Truvelo Manufacturers do believe that in order to be competent to possess a firearm a person must not have a previous conviction in a firearm-related offence, must not have a history of drug dependence nor a violent disposition. A competency test implies that an individual is unfit to handle a firearm. Truvelo Manufacturers stress that the need for personal defence is the essential test. He asserted that the Bill violates some of South Africa's constitutionally entrenched freedoms when it stipulates that an individual may not own more than four firearms. Section 150 of the Bill (providing for regulations which may be made by the Minister) does not provide for "parliamentary scrutiny" of such regulations which was a flaw.

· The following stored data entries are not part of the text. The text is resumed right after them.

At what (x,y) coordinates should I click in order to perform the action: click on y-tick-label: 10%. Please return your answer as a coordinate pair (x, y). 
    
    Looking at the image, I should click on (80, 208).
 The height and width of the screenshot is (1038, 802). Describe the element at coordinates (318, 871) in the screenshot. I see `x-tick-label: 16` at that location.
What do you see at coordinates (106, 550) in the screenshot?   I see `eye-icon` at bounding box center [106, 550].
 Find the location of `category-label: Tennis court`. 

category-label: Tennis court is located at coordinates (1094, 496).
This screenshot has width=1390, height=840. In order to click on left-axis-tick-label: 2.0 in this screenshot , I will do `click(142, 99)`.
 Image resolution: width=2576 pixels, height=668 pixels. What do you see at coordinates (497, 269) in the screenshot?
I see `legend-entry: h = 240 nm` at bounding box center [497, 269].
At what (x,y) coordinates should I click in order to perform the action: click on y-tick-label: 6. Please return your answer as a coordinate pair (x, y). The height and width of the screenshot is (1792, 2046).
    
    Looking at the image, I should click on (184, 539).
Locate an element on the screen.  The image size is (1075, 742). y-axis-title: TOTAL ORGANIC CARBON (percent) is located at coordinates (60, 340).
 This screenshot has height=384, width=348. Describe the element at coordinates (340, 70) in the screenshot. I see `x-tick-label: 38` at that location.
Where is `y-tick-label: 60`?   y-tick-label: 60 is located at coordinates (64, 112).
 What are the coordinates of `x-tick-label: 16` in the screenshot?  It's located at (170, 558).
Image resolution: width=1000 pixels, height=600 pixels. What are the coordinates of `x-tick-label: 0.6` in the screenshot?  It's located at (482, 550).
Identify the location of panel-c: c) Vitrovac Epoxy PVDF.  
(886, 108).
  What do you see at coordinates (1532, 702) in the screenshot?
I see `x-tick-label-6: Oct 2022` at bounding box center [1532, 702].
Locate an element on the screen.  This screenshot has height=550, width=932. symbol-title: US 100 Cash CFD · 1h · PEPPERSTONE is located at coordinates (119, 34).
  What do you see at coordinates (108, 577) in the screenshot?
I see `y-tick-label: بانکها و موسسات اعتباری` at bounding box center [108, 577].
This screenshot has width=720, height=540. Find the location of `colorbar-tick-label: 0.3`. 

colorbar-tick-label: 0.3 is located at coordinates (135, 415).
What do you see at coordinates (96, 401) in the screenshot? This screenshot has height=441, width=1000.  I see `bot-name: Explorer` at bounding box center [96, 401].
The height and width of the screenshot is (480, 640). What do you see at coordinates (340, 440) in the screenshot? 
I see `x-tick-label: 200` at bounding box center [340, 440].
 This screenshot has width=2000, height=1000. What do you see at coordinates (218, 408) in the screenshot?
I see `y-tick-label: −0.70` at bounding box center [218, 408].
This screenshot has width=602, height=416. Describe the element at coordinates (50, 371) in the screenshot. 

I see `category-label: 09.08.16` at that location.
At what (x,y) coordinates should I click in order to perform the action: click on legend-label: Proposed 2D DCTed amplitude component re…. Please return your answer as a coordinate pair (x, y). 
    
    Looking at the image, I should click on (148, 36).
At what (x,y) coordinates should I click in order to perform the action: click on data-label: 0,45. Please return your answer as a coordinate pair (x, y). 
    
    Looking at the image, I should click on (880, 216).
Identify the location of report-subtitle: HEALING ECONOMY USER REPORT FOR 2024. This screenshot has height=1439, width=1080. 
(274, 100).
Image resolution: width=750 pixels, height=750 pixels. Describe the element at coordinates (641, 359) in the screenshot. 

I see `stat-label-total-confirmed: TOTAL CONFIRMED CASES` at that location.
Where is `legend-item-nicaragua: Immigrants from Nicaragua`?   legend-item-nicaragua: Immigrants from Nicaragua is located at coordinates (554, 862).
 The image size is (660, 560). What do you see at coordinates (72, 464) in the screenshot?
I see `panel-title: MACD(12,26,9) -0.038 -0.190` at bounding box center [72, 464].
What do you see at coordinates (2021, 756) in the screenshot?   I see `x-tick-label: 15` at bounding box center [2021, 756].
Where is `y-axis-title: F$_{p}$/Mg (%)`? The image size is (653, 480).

He concluded that the Bill is a disarmament Bill.
Adv Swart (DP) remarked that he agreed with the speaker's assertion that a firearm could be a useful self-defence tool in the hands of a responsible person and that it could be a dangerous instrument in the hands of a criminal. However a firearm could be a dangerous instrument in the hands of any person if he is not competent in its use.
Mr Maziya (ANC) asked whether Mr Welch had carefully read the Bill because some of the issues he had raised are addressed in the Bill. He asked if the community whence he came were subject to much questioning about whether they knew how to use a gun and whether they had any previous convictions for firearm related offences.
Ms van Wyk (UDM) asked whether officials such as the police should be made to undergo competency tests on their appointment to the force.
Mr Ndlovu (IFP) asked whether firearm free zones should be allowed to exist.
Mr Welch conceded that Adv. Swart had raised an important point: if a person purchases a firearm, he must have a sound knowledge of how to use that gun and of safety standards. There must be rules with which a person must comply to eliminate the likelihood of firearm accidents.
In reply to Mr Maziya's question, Mr Welch contended that the issue of privileges which only one section of the society had enjoyed is a phenomenon of the past. All people are treated equally nowadays in regard to gun ownership. Questions as to whether a person has any previous convictions is a question that every person making an application for a gun licence is asked. Fingerprints are taken across all sections of the society these days. Once a licence is guaranteed it becomes a right but it is dependant on certain limitations as are all rights in South Africa. He reiterated that he had read the Bill.
In reply to Ms Van Wyk's question, Mr Welch indicated that not only should officials be competent but they must also be deemed fit and proper to use a firearm.
Mr Welch indicated that he is not in favour of firearm free zones. If the parameters of a firearm free zones are defined where would you draw the line? Would it be a 100 metres from a school? Obviously a firearm-carrying person would be contravening the law if he dropped off his children at school within the 100 metre line. One clearly has to balance the competing factors.